27 junho, 2023

SERENIDADE

Invoca-se Ícaro pelo seu excesso de ambição. Mas olhando para o quadro que Bruegel dedicou ao assunto somos levados a lembrar o que lhe diz o pai, Dédalo, tal como nos conta Ovídio, nas Metamorfoses: "Voa a meia altura, Ícaro, recomendo-te, para que, se fores demasiado baixo, o mar não pese nas penas, e, demasiado alto, não as queimes no fogo". Mas não é Ícaro que sobretudo se vê no quadro. Antes um sereno agricultor a trabalhar a terra com o seu sereno cavalo, um sereno pastor que guarda um sereno rebanho, acompanhado de um sereno cão, barcos que navegam num mar tranquilo.
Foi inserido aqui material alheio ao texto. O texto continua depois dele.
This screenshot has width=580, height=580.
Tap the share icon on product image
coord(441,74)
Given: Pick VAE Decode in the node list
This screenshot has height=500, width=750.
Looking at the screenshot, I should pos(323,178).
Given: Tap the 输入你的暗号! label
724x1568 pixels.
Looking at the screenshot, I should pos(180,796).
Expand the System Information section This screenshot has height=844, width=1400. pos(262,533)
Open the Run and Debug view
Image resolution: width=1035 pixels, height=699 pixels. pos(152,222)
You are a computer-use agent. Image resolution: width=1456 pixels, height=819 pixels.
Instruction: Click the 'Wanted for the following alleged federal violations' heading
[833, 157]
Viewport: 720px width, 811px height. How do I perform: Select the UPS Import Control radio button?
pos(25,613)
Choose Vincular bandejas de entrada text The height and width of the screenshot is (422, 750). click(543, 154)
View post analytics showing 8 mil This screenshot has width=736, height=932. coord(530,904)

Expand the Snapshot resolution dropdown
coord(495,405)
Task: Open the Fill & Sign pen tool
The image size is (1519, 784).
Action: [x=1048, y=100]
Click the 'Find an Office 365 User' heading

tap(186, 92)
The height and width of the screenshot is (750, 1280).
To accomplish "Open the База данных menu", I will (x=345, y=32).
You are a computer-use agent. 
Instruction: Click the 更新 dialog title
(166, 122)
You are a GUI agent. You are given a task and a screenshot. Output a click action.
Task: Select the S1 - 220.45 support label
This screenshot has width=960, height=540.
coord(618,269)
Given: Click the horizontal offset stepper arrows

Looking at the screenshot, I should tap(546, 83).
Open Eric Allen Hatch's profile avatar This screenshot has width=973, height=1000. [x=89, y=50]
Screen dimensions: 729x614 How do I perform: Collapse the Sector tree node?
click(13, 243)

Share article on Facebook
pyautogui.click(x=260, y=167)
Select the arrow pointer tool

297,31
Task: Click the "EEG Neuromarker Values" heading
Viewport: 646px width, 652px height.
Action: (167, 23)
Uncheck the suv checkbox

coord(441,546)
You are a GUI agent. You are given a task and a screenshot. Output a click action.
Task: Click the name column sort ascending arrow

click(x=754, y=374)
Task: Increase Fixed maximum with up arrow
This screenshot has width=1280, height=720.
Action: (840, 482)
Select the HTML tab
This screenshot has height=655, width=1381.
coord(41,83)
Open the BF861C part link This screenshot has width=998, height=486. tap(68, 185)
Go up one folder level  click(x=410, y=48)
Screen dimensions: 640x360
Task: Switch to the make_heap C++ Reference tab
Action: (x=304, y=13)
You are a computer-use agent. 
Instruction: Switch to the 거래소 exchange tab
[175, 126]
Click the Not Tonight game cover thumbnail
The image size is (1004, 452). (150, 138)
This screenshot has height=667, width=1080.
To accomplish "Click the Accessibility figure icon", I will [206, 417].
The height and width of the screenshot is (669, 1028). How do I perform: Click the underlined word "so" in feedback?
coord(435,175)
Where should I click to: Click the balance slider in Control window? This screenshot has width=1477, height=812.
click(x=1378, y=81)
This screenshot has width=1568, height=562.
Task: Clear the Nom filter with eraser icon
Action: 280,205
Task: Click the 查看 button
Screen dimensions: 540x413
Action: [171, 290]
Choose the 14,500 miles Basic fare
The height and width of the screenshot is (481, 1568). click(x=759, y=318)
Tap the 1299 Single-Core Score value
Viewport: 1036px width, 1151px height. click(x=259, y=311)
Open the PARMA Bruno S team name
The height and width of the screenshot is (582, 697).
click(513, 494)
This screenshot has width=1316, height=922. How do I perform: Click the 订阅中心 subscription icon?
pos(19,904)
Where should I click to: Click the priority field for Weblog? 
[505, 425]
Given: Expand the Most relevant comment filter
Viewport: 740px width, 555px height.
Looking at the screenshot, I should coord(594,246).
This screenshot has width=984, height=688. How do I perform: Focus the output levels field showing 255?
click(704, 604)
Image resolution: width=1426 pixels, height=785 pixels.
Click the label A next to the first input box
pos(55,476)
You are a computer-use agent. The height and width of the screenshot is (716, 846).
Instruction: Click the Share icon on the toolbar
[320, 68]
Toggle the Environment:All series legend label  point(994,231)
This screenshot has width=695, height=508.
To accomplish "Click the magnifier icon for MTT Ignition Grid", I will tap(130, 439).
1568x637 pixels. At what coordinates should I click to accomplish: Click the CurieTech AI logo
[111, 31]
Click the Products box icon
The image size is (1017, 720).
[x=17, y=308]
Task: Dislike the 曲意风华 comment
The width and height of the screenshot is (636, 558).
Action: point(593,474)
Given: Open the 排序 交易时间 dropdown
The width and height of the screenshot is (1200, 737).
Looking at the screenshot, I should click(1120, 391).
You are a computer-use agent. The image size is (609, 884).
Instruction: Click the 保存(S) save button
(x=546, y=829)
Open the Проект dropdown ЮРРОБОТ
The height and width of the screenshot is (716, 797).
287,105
E, tudo isto, num não menos tranquilo fim de tarde, como se percebe pelo Sol que se vai despedindo, formando todas estas partes um todo harmonioso. E Ícaro, o grande protagonista? Mal o vemos, reduzido que está à sua insignificância enquanto luta pela sobrevivência, bem perto de um pescador sentado. Em dia de exame de Filosofia, lembro John Stuart Mill, que dizia que mais vale ser um Sócrates insatisfeito do que um porco satisfeito. Diria agora, noutro contexto, que mais vale ser um cavalo, ovelha ou cão satisfeitos do que um milionário insatisfeito.